_Exercise description_
If a line of the records contains the word "tweet", list it.

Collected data
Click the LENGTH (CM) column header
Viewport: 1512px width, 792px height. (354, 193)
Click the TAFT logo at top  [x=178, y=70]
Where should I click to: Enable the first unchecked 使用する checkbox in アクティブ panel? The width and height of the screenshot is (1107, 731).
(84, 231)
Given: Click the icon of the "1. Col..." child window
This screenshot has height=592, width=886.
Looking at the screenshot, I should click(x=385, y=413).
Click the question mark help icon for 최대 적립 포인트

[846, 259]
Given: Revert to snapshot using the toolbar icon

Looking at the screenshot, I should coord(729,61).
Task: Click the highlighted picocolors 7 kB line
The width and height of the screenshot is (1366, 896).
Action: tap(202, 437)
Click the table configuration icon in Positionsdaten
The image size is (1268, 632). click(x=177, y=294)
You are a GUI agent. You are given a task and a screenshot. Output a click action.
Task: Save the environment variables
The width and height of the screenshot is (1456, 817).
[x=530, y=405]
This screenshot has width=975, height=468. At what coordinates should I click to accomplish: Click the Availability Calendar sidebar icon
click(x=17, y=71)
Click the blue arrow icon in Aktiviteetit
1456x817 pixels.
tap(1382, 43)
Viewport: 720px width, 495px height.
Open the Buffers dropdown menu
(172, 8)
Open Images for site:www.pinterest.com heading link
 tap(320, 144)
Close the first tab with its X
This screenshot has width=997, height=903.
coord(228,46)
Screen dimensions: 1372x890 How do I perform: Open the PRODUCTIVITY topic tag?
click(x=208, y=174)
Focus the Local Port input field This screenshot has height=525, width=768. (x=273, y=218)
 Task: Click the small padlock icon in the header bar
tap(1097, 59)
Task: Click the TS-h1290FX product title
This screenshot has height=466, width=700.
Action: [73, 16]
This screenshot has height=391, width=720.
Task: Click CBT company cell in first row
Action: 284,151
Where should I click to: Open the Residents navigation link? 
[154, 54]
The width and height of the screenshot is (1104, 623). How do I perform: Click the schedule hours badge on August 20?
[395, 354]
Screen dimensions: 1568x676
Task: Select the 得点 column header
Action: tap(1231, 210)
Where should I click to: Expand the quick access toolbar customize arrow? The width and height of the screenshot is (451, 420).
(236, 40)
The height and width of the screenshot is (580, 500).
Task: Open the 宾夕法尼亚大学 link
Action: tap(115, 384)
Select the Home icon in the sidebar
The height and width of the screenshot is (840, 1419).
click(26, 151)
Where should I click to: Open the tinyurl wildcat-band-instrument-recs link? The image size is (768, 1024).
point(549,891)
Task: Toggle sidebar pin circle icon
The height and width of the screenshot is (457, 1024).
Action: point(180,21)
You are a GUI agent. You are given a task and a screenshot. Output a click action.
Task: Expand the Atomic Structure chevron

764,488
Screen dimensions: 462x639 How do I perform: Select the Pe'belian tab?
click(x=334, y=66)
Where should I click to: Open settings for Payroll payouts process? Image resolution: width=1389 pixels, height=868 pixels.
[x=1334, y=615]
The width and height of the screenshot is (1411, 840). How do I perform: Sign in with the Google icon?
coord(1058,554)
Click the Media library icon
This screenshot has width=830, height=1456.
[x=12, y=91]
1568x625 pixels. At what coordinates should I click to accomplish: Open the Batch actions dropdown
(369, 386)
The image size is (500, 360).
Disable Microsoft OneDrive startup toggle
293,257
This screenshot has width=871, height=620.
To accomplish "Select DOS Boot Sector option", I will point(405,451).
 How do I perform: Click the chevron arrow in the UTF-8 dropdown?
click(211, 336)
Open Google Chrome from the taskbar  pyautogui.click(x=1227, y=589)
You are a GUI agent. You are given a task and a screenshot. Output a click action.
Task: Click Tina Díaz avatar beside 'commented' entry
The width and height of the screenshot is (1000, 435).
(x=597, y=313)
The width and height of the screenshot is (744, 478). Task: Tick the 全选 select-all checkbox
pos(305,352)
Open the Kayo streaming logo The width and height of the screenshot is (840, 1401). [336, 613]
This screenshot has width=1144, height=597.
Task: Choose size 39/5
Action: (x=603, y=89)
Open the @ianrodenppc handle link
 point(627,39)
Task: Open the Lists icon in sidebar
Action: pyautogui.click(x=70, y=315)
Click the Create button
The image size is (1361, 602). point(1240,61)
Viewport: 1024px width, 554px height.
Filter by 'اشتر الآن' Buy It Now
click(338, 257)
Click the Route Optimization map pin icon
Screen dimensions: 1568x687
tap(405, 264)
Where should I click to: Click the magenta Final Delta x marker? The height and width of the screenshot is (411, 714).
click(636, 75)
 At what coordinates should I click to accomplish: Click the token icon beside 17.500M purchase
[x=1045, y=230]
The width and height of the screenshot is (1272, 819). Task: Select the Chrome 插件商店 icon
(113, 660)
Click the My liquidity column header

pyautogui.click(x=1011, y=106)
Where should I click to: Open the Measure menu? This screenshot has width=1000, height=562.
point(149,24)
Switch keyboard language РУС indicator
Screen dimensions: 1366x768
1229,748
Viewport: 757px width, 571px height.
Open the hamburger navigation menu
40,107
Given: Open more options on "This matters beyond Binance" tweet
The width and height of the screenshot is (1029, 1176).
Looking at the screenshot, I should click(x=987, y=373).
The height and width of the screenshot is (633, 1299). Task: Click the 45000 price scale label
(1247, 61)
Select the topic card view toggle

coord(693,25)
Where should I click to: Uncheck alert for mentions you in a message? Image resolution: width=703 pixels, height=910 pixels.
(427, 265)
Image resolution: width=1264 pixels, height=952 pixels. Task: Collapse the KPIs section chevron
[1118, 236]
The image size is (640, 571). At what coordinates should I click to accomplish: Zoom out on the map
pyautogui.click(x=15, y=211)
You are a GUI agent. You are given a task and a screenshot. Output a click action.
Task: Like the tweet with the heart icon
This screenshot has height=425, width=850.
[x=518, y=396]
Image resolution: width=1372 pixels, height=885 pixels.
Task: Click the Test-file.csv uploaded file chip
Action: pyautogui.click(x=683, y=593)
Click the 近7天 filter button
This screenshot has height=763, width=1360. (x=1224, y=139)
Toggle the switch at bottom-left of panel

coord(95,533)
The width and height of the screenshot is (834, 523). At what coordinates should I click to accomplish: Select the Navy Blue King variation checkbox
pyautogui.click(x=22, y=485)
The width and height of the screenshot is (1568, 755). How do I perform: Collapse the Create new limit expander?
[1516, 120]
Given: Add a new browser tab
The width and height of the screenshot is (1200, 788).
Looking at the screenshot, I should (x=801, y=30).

_Expected output_
Given: Open more options on "This matters beyond Binance" tweet
Task: Like the tweet with the heart icon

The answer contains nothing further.